= Document segment =
School doesn’t teach you everything you need to know to succeed as a hospice social worker, but this is true of many fields of social work. School provides a theoretical background in social work that we can make use of in hospice, but it doesn’t teach us:
- what to accomplish during daily hospice visits,
- how to navigate office politics or how to adapt continually to changing documentation expectations,
- how to advocates for your patient in the presence of colleagues with agendas,
- or how to work well with some of the challenging individuals that hospice agencies attract.
In my experience, hospice agencies don’t provide enough training or orientation to fill these gaps either. I have worked for four hospices, and each provided minimal preparation. In my first hospice experience, I got some training from the DON (director of nursing) and rode along with a nurse and with the spiritual counselor. There was no social worker already there who could show me her tricks of the trade, so I had to get busy making friends with hospice social workers in the community to learn how to do my job.
A social worker was physically available to train me in my second role, but he was in too much of a rush to get out to give me much preparation beyond a warning to keep quiet and under the radar. In my third hospice position, I received orientation along with a new nurse and rode along with a marketer. In my fourth position, the veteran social worker didn’t care to teach me anything, but had fun mocking my enthusiasm and seriousness about doing the job well. (I’ll admit it–I’m funny!)

= Supplied data =
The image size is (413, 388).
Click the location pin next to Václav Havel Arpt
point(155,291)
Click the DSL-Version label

==

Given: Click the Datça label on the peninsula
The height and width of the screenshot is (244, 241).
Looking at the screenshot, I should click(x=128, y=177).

= Exercise instructions =
- a) Summarize the passage on hospice social work training in two sentences.
- b) Using the passage on hospice social work training, mark each statement yes or no, and quote the words that decide it.
(i) The writer has worked for four hospices.
(ii) At the first hospice, a social worker already on staff taught the writer the tricks of the trade.
(iii) In the third position, the writer rode along with a marketer.
- c) Transcribe the passage on hospice social work training between "In my experience, hospice" and "to do my job.", inclusive.

= Answers for each item =
- a) School gives a theoretical background for hospice social work but does not teach practical matters such as what to accomplish during daily visits, how to navigate office politics and changing documentation expectations, how to advocate for patients among colleagues with agendas, and how to work with challenging individuals. The writer has worked for four hospices and found that each provided minimal preparation, from a DON's training and ride-alongs, to a rushed colleague's warning to stay under the radar, to a veteran social worker who taught nothing.

- b)
(i) Yes: "I have worked for four hospices, and each provided minimal preparation."
(ii) No: "There was no social worker already there who could show me her tricks of the trade"
(iii) Yes: "In my third hospice position, I received orientation along with a new nurse and rode along with a marketer."

- c)
In my experience, hospice agencies don’t provide enough training or orientation to fill these gaps either. I have worked for four hospices, and each provided minimal preparation. In my first hospice experience, I got some training from the DON (director of nursing) and rode along with a nurse and with the spiritual counselor. There was no social worker already there who could show me her tricks of the trade, so I had to get busy making friends with hospice social workers in the community to learn how to do my job.